Set exercise a: Pick out every line of the records that contains the string "computer", treating uppercase and lowercase letters as distinct.

17/03/2015

There and back again: Spectrum NOW’s Orfeo ed Euridice

Produced without adornment, Shannon Murphy’s staging of Gluck’s opera Orfeo ed Euridice as part of the inaugural Spectrum NOW festival is a treat to savour. Staged within the Art Gallery of New South Wales’ entrance hall, restaurant and old courts, it is a moving processional presentation of one of Gluck’s reform operas which seeks to invigorate and reform our perception of opera itself, what it is, can be, and can be capable of, and it succeeds with an elegant simplicity and ingenuity which is beguiling.

Beginning on the steps of the gallery as the dusk falls into night, the gallery doors open and black-clad spirits file towards the road. A black car pulls up and a gaunt-looking Orfeo (Silvia Colloca) steps gingerly out, wearing dark glasses, her hair falling about her face. As she makes her way through the portico, inside the gallery, we follow, hushed into awed reverence. Inside, a small chamber orchestra is nestled in one corner of the vestibule, while a dead Euridice (Catherine Bouchier) lies surrounded by flowers (designed by Dr Lisa Cooper). As the black-clad spirits respectfully part the audience, Amore (Stacey Alleaume) appears, dressed in a white dress and sneakers, a garland of electric candle-bulbs on her head. The scene changes and we are ushered through the Old Courts, past centuries-old masterpieces, in respectful silence, as a small choir sang us on our way to the restaurant where we were handed masks, and encouraged to descend into Hell, the gallery’s restaurant, where supper was served, and the opera continued as we eat and drink, tormented by leering spirits. Orfeo climbs onto a table and tries to reason with the spirits, before we were ushered back to the entrance hall. As Orfeo returns to earth leading a now-awakened Euridice, the sprits (now dressed in simple white shifts) dance and spin and coalesce around the travellers, as the lovers lament their cruel situation. In the opera’s final moments, as Amore returns to reawaken Euridice from her second-death, the spirits dance with a joyful abandon which you can only smile at and admire the Murphy’s audacity to devise and stage such an event.

Set exercise b: According to the opera review, who designed the flowers surrounding Euridice?

Dataset rows:
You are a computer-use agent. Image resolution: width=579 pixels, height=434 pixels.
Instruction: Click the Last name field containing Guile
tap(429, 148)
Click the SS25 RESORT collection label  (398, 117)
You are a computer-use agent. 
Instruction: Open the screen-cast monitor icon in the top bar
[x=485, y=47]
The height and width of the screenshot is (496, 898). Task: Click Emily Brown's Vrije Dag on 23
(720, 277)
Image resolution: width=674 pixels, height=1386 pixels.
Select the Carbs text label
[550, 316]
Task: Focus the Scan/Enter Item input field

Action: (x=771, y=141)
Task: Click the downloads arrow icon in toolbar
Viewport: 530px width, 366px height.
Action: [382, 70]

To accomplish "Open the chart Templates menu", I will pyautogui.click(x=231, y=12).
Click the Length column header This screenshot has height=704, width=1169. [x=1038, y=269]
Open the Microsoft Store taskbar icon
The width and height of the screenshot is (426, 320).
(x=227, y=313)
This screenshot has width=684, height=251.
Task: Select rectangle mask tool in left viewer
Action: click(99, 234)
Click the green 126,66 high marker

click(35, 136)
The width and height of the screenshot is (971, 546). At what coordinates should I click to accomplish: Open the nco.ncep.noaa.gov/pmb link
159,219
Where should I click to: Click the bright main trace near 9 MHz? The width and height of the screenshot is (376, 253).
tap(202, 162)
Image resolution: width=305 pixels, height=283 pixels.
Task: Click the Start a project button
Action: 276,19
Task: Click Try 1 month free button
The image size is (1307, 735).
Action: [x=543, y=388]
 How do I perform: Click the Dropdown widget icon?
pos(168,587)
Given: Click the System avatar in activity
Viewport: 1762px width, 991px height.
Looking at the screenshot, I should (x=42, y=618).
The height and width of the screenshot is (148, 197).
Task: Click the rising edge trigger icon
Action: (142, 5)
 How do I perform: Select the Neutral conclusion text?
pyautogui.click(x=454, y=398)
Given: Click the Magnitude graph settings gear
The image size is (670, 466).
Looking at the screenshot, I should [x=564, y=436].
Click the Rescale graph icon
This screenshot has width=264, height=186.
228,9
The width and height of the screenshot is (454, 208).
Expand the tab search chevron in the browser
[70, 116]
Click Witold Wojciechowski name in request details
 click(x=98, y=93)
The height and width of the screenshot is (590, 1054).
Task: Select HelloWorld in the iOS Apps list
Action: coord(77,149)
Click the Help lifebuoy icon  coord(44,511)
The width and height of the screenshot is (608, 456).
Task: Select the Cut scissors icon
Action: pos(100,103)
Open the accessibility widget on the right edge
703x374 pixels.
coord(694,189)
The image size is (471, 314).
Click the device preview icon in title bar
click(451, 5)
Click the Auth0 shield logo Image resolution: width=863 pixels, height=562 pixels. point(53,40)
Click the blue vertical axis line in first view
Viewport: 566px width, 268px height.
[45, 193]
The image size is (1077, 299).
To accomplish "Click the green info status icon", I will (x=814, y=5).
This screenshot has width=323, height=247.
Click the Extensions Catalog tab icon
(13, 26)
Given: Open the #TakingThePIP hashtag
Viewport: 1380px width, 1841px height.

Problem solution a:
You are a computer-use agent. Image resolution: width=579 pixels, height=434 pixels.
You are a computer-use agent. 

Problem solution b: Dr Lisa Cooper